*Ejercicio:* Pasa al inglés esta oración del texto sobre los intendentes de Salta: «Desde el Foro de Intendentes reconocen que la situación fue “bastante crítica” durante todo el año.»

Los intendentes salteños volvieron a advertir que no podrán pagar el aguinaldo sin auxilio financiero de la Provincia. No es la primera vez que lo hacen ni será la última. El libreto se repite: culpan al contexto nacional, a la caída de la coparticipación y a la crisis social. Sin embargo, los atrasos en el pago de sueldos y aguinaldos en municipios mal administrados no nacieron este año: vienen acumulándose desde hace tiempo, producto de gestiones sin planificación ni control.
Desde el Foro de Intendentes reconocen que la situación fue “bastante crítica” durante todo el año. Alegan una merma cercana al 20% en la coparticipación, un aumento salarial del 23%, subas en combustibles, repuestos y gastos corrientes, además de una creciente demanda social. Todo eso es real. Lo que no aparece en el balance es la gestión: no hay obras visibles, no hay políticas de desarrollo, no hay administración eficiente. Solo hay excusas.

*Registros de datos:*
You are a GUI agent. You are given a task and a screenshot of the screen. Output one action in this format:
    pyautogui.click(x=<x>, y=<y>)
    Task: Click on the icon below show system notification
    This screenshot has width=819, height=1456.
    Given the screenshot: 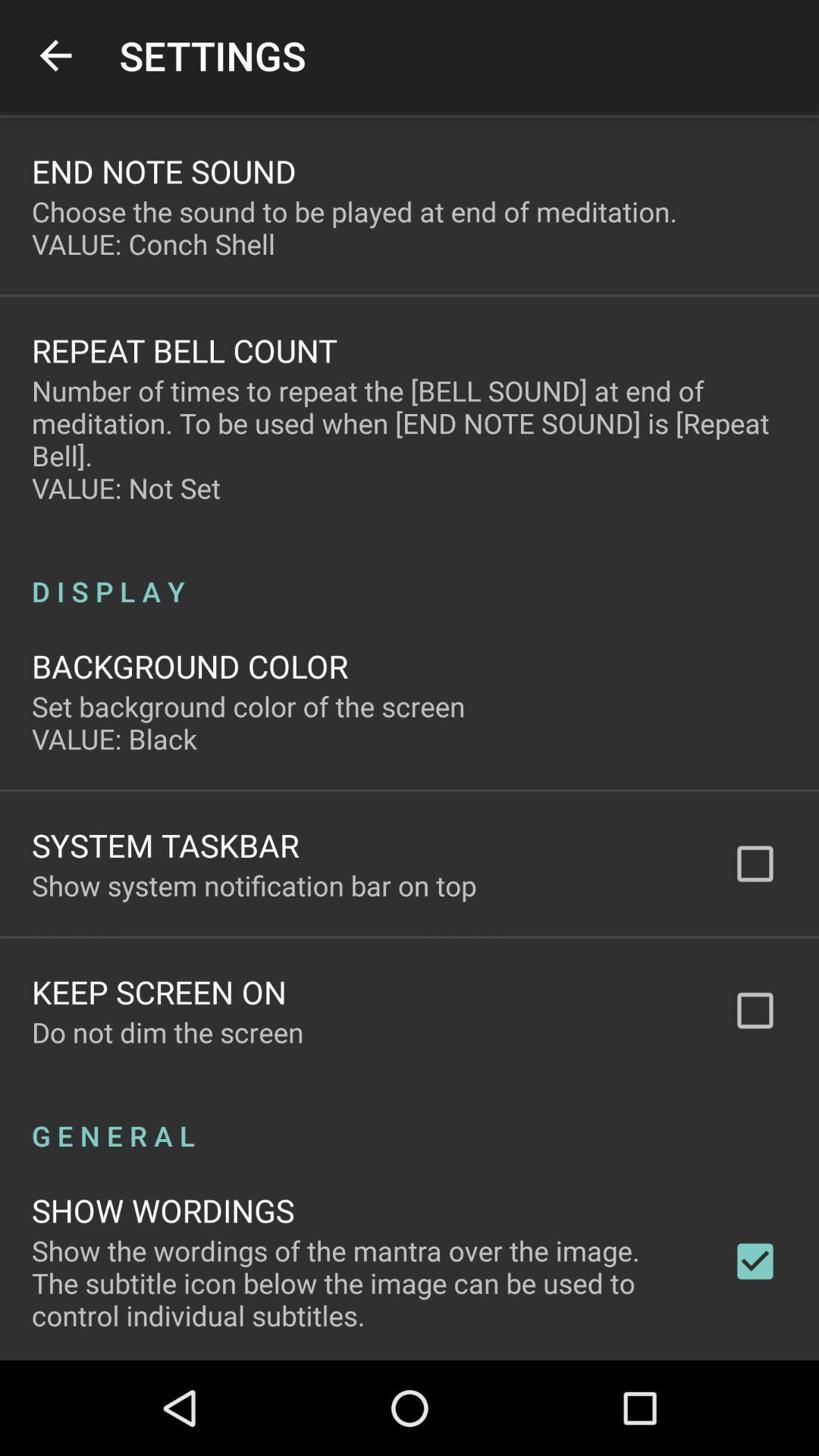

*Tu respuesta:* The Forum of Mayors acknowledges that the situation was "quite critical" throughout the whole year.